Regia di Lav Diaz vedi scheda film
Definire A lullaby to the sorrowful mystery un'esperienza totalizzante è ancora dir poco. Otto lunghe ore lavorative che si trasformano in un'esperienza di vita in grado di scuotere lo spettatore (non eravamo in molti, una ventina direi) a restare tutto questo tempo legato ad una storia per noi europei geograficamente davvero estranea, ma forte di tratti ed essenze peculiari che ci fanno tornare alla mente la nostra e molte altre lotte per la rivalsa della libertà e della democrazia.
Al 34° TFF l'ennesimo film-monstre per durata del celebrato e premiato, oltre che prolifico, cineasta filippino Lav Diaz, viene inizialmente proiettato tutto di filato come alla Berlin ale 2016 ove si portò a casa l'Orso d'Argento alla regia; seguirà un'altra proiezione suddivisa in "puntate".
Ma quello che cercavo di ritrovare, dopo l'esperienza quasi estatica di Locarno, era un nuovo contatto totalizzante con l'autore, diretto, completo e tutto d'un fiato.
Qui, a differenza che nel film del Pardo d'oro a Locarno 2014, l'estasi per la verità lascia più che altro lo spazio all'impegno storico e soprattutto politico, essendo il film un lungo documento in cui l'autore vuole ufficializzare una lotta per l'indipendenza di un paese che è ancora troppo dimenticato e isolato dalle attenzioni mondiali riservate ad altri popoli più in grado di balzare alle cronache.
La vicenda si apre con l'esecuzione a morte, ripresa di spalle inquadrando i volti disperati della popolazione, di Andres Bonifacio, leader degli attivisti a capo della resistenza tagalog avversa alla dominazione spagnola.
Siamo nel 1897, e mentre la casta militare spagnola ed il malizioso e ferino clero si crogiolano su questa simbolica vittoria nei confronti dei rivoltosi e celebrano l'avvenimento divertendosi con i primi esperimenti cinematografici dei fratelli Lumière, la donna del "bandito", Gregorio de Jesus, non vedendosi nemmeno restituito il corpo del consorte, parte per le montagne, nella foresta, accompagnata da due amiche ed un fedele sostenitore per tentare di recuperare il corpo dell'amato.
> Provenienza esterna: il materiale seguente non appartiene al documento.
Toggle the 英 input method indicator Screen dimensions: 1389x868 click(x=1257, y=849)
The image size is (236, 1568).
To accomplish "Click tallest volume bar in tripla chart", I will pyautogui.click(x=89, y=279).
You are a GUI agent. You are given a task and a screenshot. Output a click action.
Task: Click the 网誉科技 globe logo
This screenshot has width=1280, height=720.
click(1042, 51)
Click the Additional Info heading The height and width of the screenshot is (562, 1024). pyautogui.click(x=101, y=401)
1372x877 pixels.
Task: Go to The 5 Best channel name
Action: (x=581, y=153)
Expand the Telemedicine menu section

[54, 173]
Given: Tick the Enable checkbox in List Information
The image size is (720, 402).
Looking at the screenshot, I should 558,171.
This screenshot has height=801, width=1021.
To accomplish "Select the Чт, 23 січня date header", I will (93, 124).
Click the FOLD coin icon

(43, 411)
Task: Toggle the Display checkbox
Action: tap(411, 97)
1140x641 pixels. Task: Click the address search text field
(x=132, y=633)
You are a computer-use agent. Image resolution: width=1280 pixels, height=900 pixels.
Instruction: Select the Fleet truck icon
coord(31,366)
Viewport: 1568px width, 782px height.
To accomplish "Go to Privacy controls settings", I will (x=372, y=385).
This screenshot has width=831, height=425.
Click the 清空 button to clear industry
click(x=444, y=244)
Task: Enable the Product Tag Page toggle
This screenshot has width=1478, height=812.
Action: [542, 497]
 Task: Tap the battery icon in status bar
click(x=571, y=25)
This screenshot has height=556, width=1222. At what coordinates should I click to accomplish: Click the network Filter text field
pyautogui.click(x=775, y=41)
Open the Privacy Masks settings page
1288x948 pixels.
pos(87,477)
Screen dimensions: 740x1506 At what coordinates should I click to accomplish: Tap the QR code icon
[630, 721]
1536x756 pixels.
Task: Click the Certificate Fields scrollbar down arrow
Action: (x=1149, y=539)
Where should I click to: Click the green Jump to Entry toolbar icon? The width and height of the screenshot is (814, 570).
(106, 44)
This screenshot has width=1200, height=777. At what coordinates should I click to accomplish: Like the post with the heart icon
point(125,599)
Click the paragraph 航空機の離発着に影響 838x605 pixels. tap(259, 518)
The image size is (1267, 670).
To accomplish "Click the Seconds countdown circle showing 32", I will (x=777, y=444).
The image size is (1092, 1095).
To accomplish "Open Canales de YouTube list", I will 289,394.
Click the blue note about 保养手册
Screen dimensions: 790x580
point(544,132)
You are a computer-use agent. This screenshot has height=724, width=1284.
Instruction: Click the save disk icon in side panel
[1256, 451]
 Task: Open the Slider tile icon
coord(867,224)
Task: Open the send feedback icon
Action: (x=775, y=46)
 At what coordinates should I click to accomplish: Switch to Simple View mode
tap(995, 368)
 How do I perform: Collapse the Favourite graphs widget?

Un viaggio spossatezza che minaccia le già compromesse condizioni fisiche e psicologiche della donna, seguita per l'occasione da una sorta di estroso cerbero (lo interpreta un attore filippino tra i piu' noti in patria, Bernardo Bernardo, presente in sala a presentare la pellicola) che la accompagna entro una foresta tentacolare ed impenetrabile.
Sopraffatta dalla malattia e dalla fetale notizia di un tradimento clamoroso ordito dalla sua ancella Cesaria, la donna si arrendera' nelle ricerche trovando conforto nella forza del perdono.
Contemporaneamente seguiamo il calvario, anche questo in piena giungla, sofferto da un altro celebre rivoltosi, Simoun Cristoforo Ibarra, ferito gravemente da un oppositore dell'indipendenza che, dopo avergli sparato, conduce l'uomo lungo un viaggio dantesco oltre il quale si abbandonano i vecchi insanabili contrasti civico-politici per ritrovarsi esseri umani in balia di una natura che non concede sconti a nessuna delle due parti contendenti.
Se da un lato A lullaby vuol essere una presa di coscienza di un movimento indipendentista mosso da impellenti necessità di libertà e democrazia contro lo strapotere dell'invasione, lo splendido film ricordo di Lav Diaz è anche e soprattutto un film sul perdono, sulla potenza di questo sentimento troppo poco comune e praticato.
Vissuto come è realmente il film lungo le sue otto ore di durata, esso diventa un percorso esistenziale in grado di elevare e sublimare verso pensieri più nobili che sopraggiungono dopo l'orrore di una contesa che ha segnato solo morte e distruzione.
Diaz ci immerge per tre 3/4 di pellicola entro le insidie e gli intrichi di una giungla che diventa un percorso di vita metaforico ma pure reale.
Solita meravigliosa fotografia in bianco e nero che esalta i contorni e le sfumature, riprese fisse in cui i protagonisti si muovono all'interno di cornici naturali sontuose o scorci cittadini quasi sempre notturni in cui prevale l'elemento dell'acqua.
Un film che scorre più veloce del tempo necessario per visionarlo tutto, ed un viaggio necessario per immergersi ancora una volta nella spirale emotiva di un grande cineasta impegnato nei confronti del suo paese troppo dimenticato e fuori dalle cronache e dagli interessi del mondo che conta.